Adoptiert ein Menschenschaf: Noomi Rapace in "Lamb".

(Foto: A24)

Ein Kind - halb Tier, halb Mensch: das faszinierende Familien-Horrordrama "Lamb" mit Noomi Rapace.

Von Nicolas Freund

Am unheimlichsten ist die Szene, in der Ada sich selbst im Spiegel sieht: die kindliche Gestalt in der dicken Jacke gegen die isländische Kälte, ihr rechter Arm, der in einem Huf endet und ihr Kopf mit dem weißen Fell, der Schnauze und den großen, dunklen Augen. Ein Schafskopf auf dem Körper eines Kindes. Ein Ding, das es so nicht geben sollte. Was zur Hölle muss da in ihr vorgehen?
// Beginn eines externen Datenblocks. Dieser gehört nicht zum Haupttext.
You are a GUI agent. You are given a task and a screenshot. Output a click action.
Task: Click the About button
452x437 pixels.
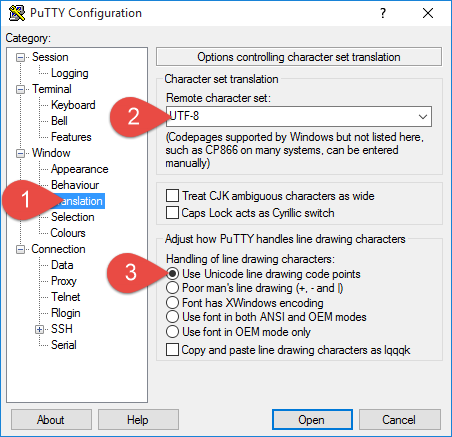[x=51, y=420]
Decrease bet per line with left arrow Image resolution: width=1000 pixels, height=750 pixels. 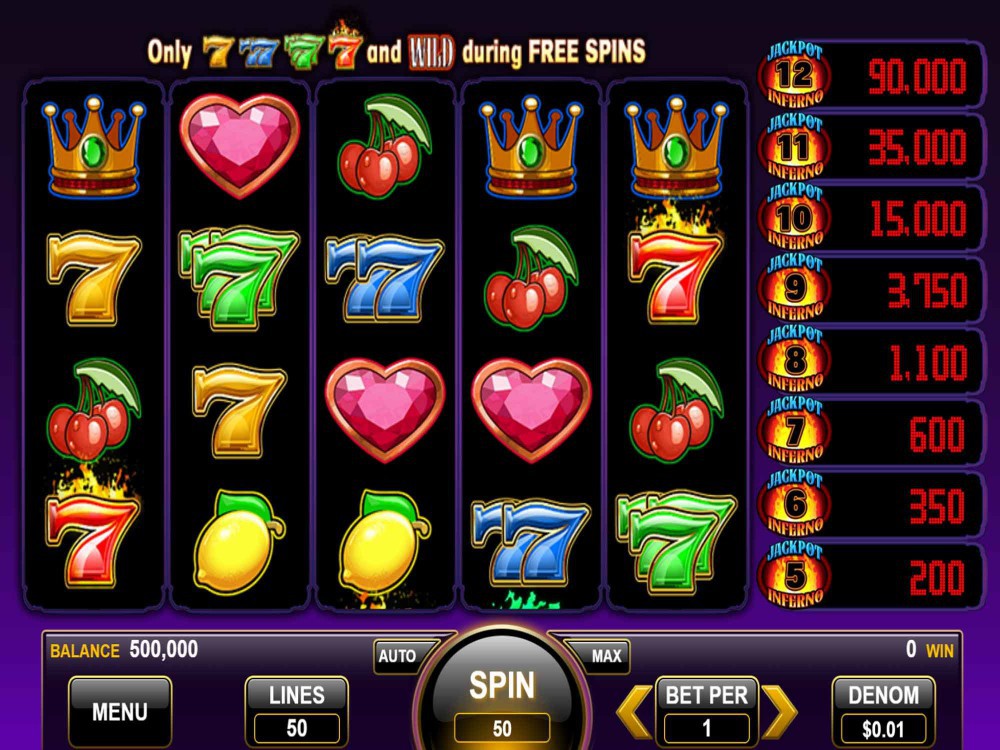click(x=635, y=710)
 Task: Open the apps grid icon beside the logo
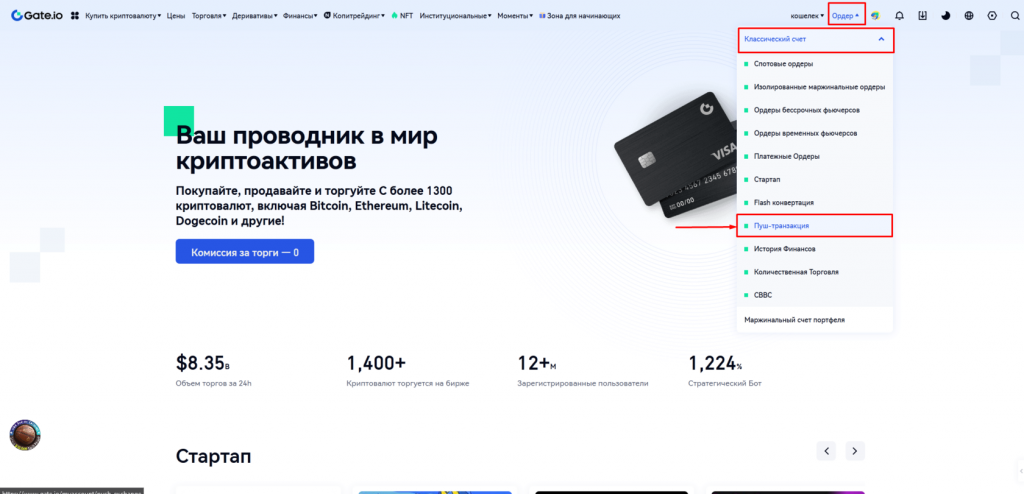click(74, 16)
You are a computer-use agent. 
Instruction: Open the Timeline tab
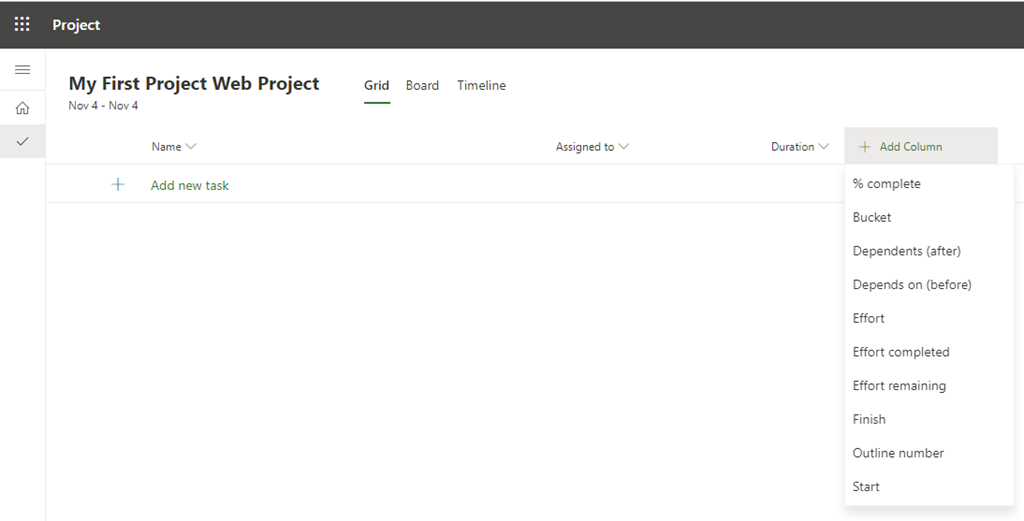pos(481,86)
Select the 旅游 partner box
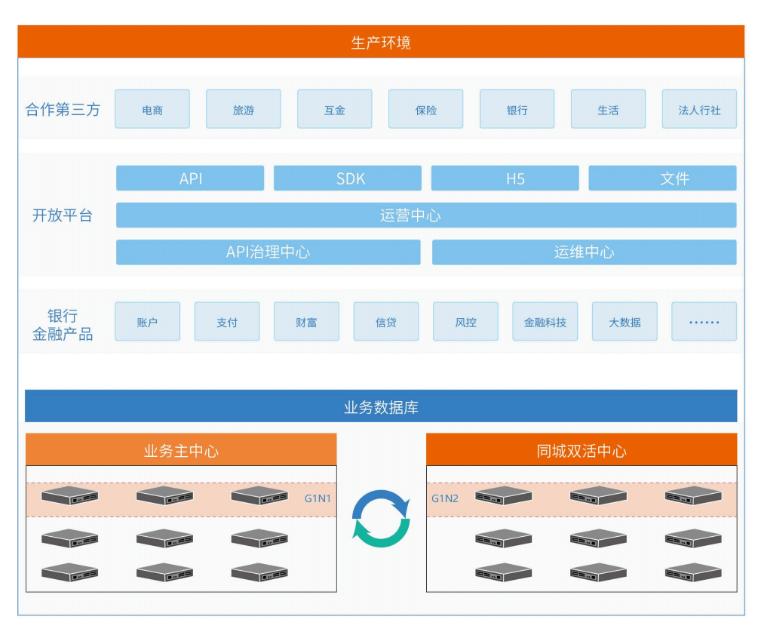 243,110
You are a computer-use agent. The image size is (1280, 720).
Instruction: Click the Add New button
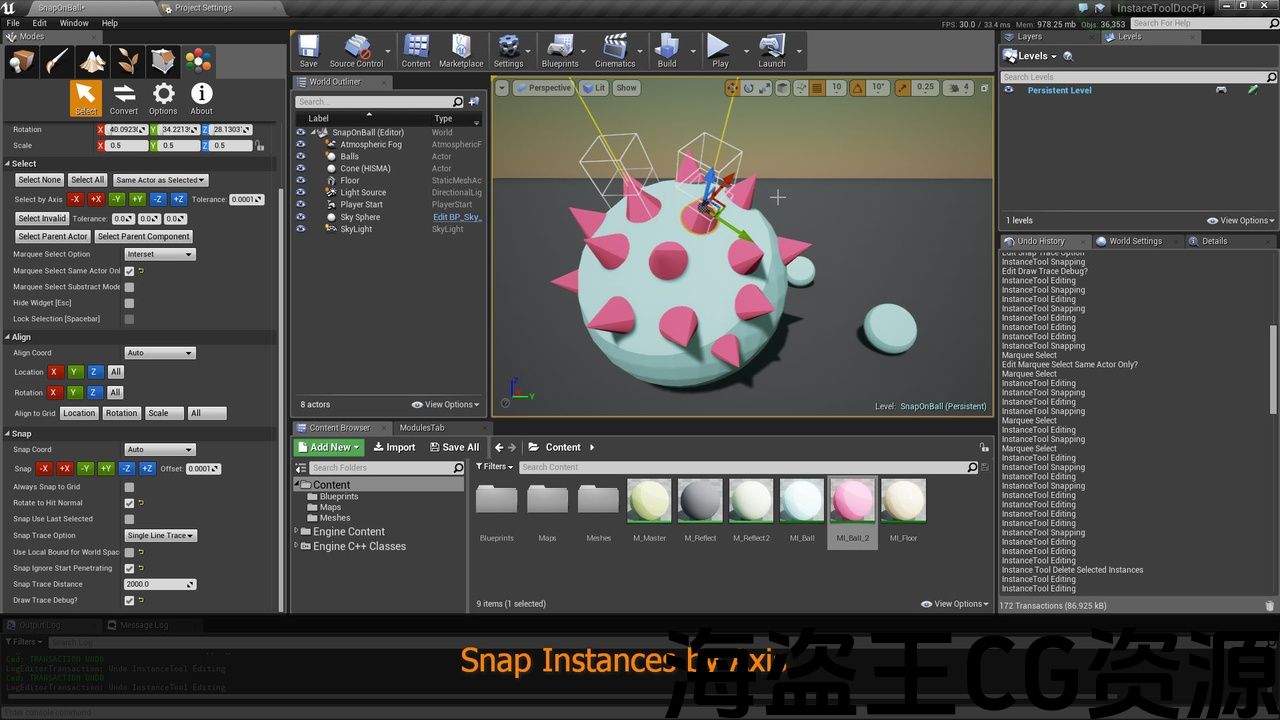pos(329,448)
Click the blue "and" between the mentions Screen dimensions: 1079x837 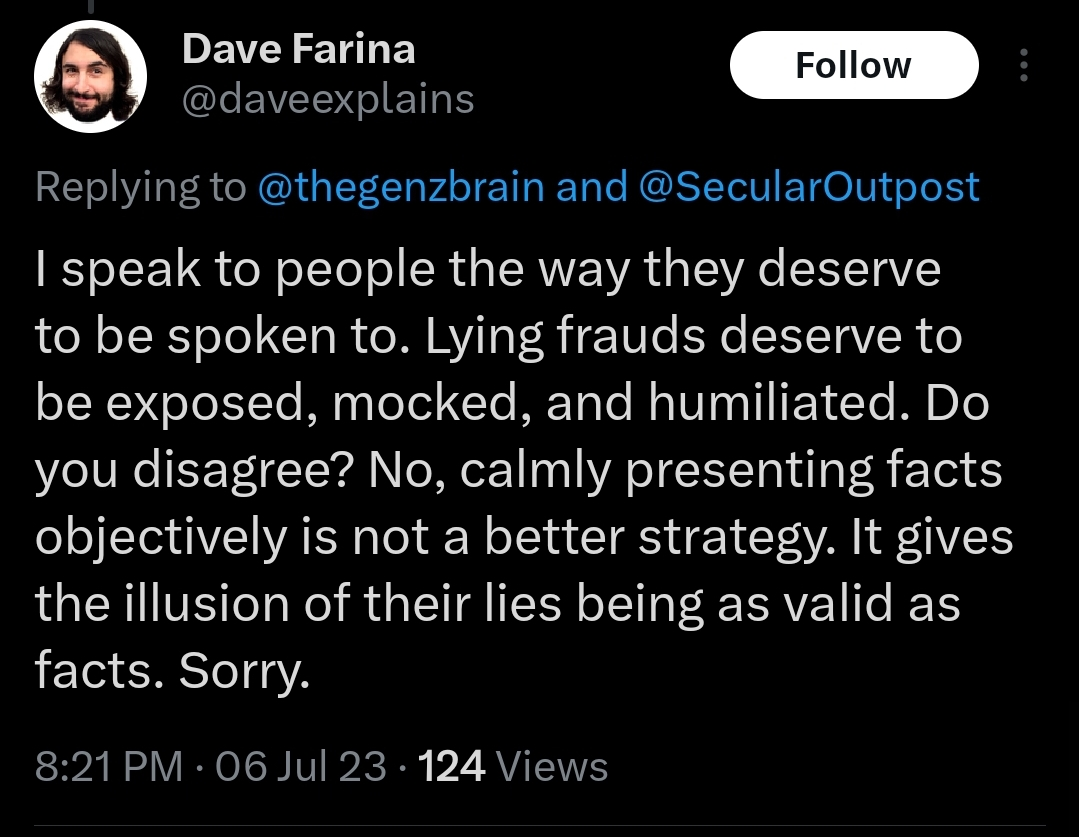tap(592, 187)
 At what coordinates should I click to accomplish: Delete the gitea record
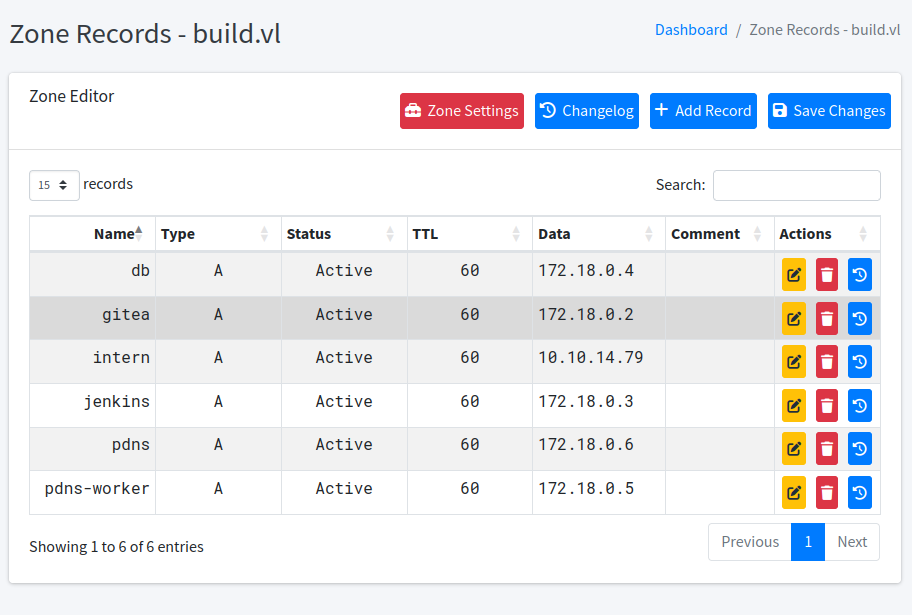point(827,319)
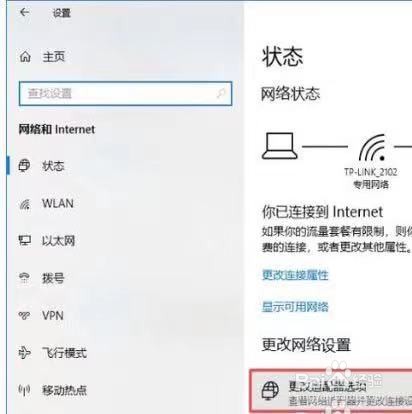Viewport: 412px width, 414px height.
Task: Click the 飞行模式 airplane icon
Action: [24, 353]
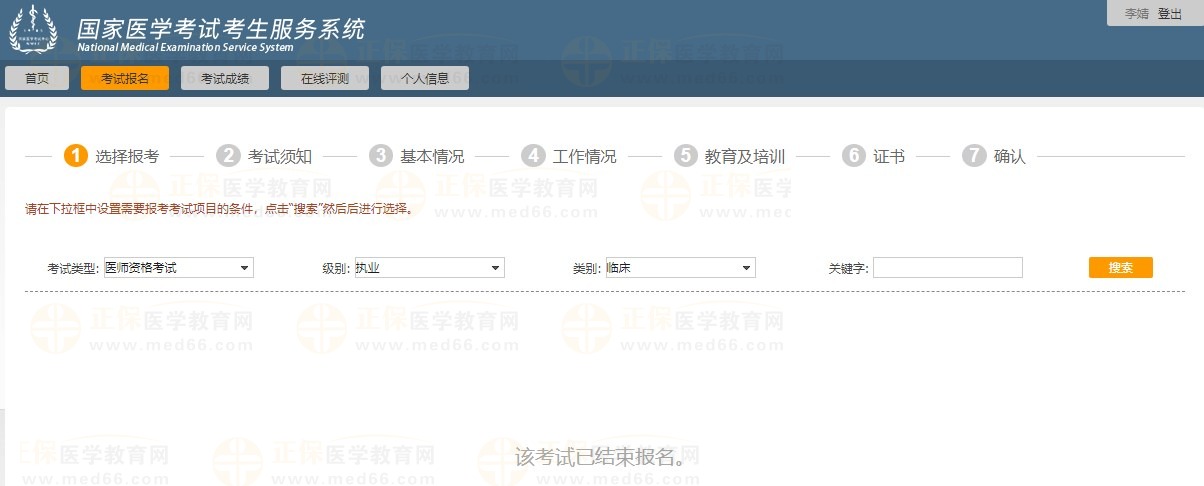Viewport: 1204px width, 486px height.
Task: Open the 个人信息 tab
Action: 425,79
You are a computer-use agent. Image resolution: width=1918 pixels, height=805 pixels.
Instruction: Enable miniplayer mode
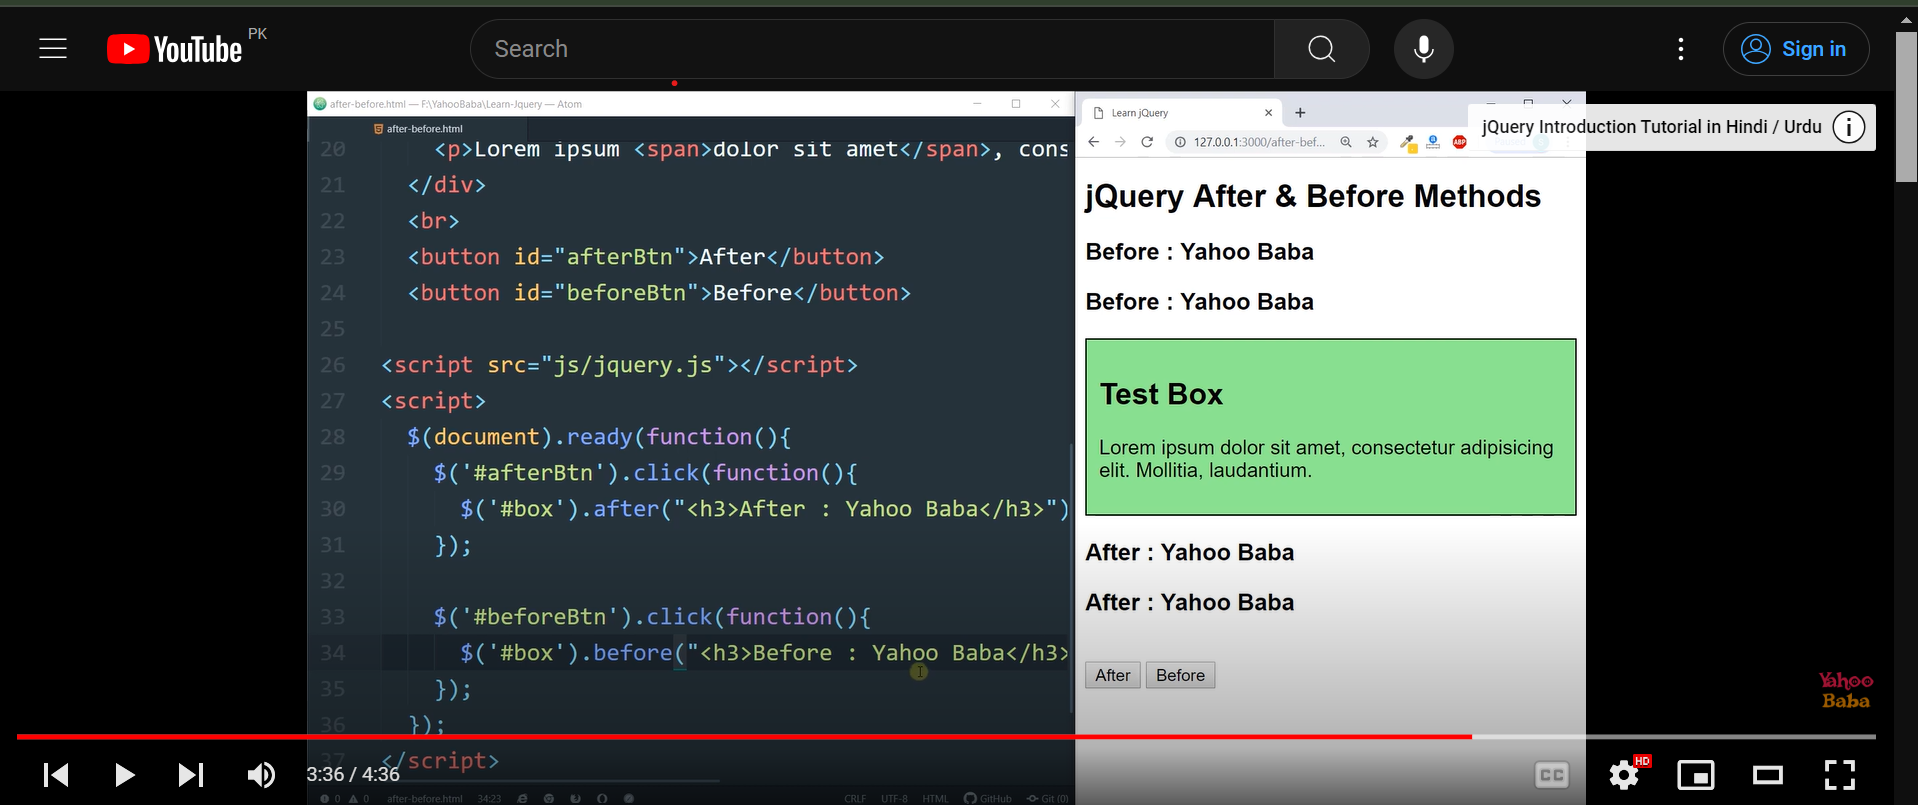(1696, 775)
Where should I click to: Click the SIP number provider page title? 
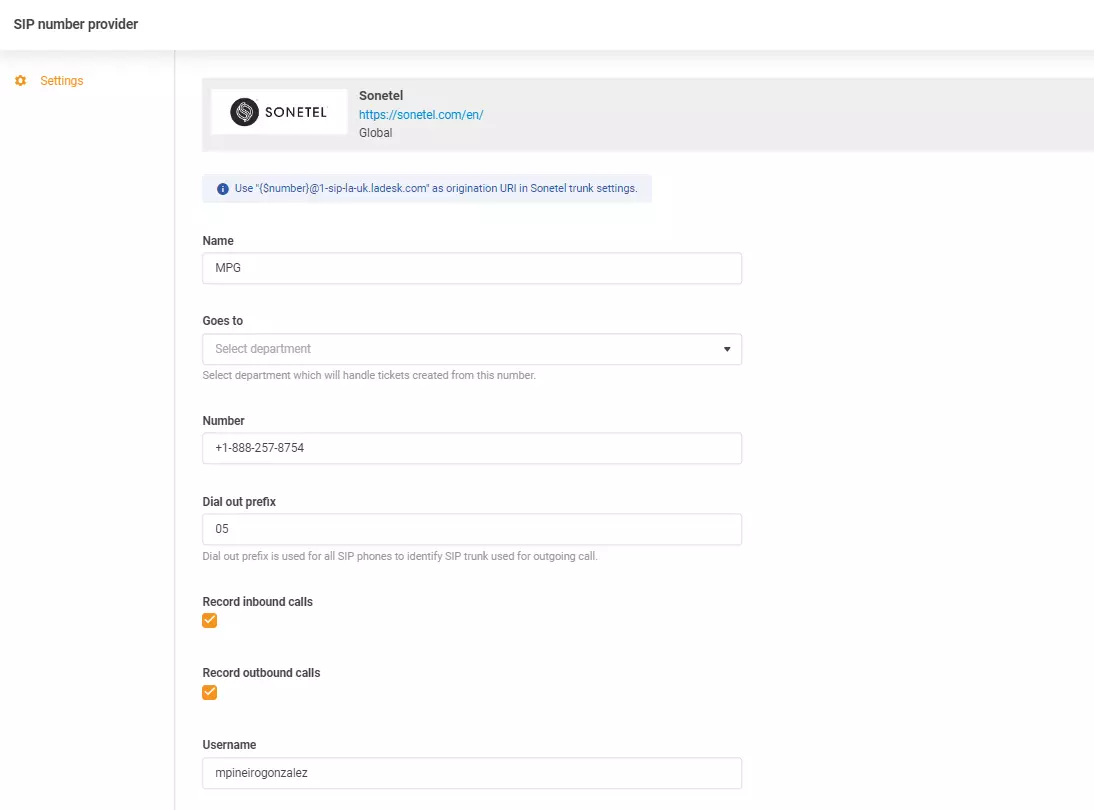tap(76, 24)
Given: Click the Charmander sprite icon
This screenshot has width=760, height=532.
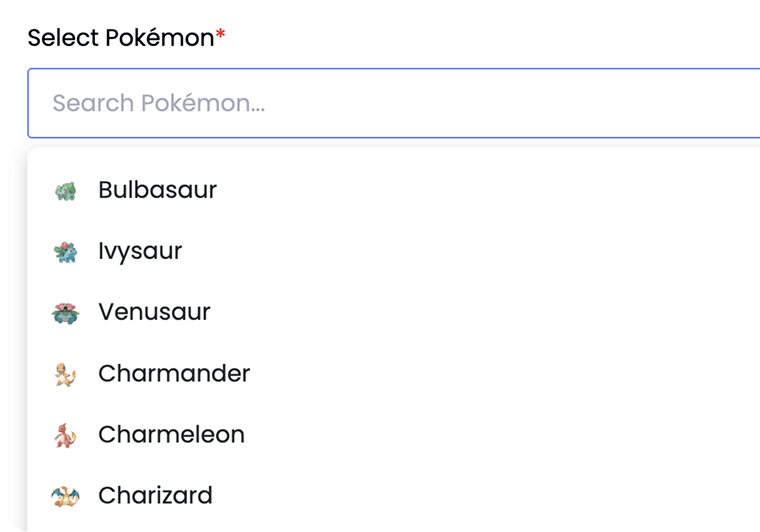Looking at the screenshot, I should click(x=65, y=374).
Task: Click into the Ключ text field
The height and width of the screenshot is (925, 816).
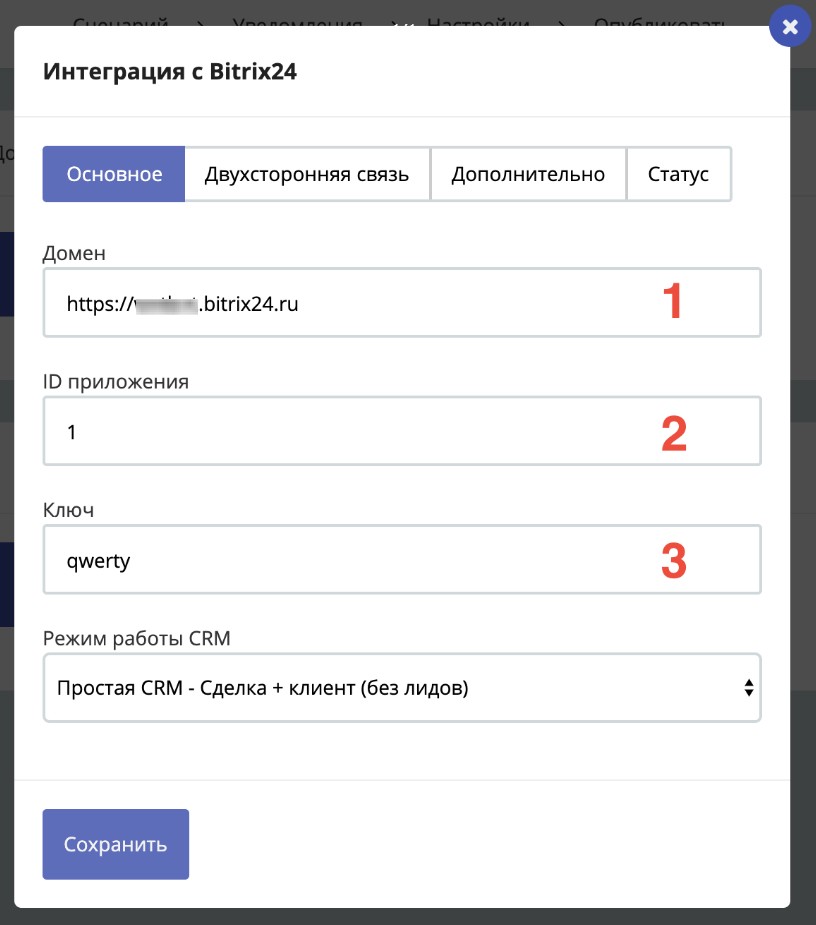Action: [x=350, y=560]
"Lamb" ist ein Überraschungserfolg - zumindest im Maßstab des Subgenres isländischer Horrorfilm: Beim Filmfestival in Cannes lief das Debüt des Special-Effects-Spezialisten Valdimar Jóhannsson in der Sektion "Un certain regard" und wurde mit dem "Preis für Originalität" ausgezeichnet; in den USA spielte "Lamb" über zweieinhalb Millionen Dollar ein, was eigentlich wenig ist, für isländische Filme in Amerika aber sehr, sehr viel. Vor allem, wenn sie zeitgleich mit James Bond im Kino starten. Nicht unwichtig für den Erfolg war bestimmt Noomi Rapace, die auch in Hollywood bekannte, schwedische Schauspielerin, die in dem Film Adas Menschenmutter Maria spielt und für diese Rolle nach Island und zu der Sprache ihrer Kindheit zurückkehrte. Eigentlich ist diese Produktion eine Nummer zu klein für sie. Aber auch die international erfolgreiche Schauspielerin muss in dem schrägen Stoff etwas gesehen haben.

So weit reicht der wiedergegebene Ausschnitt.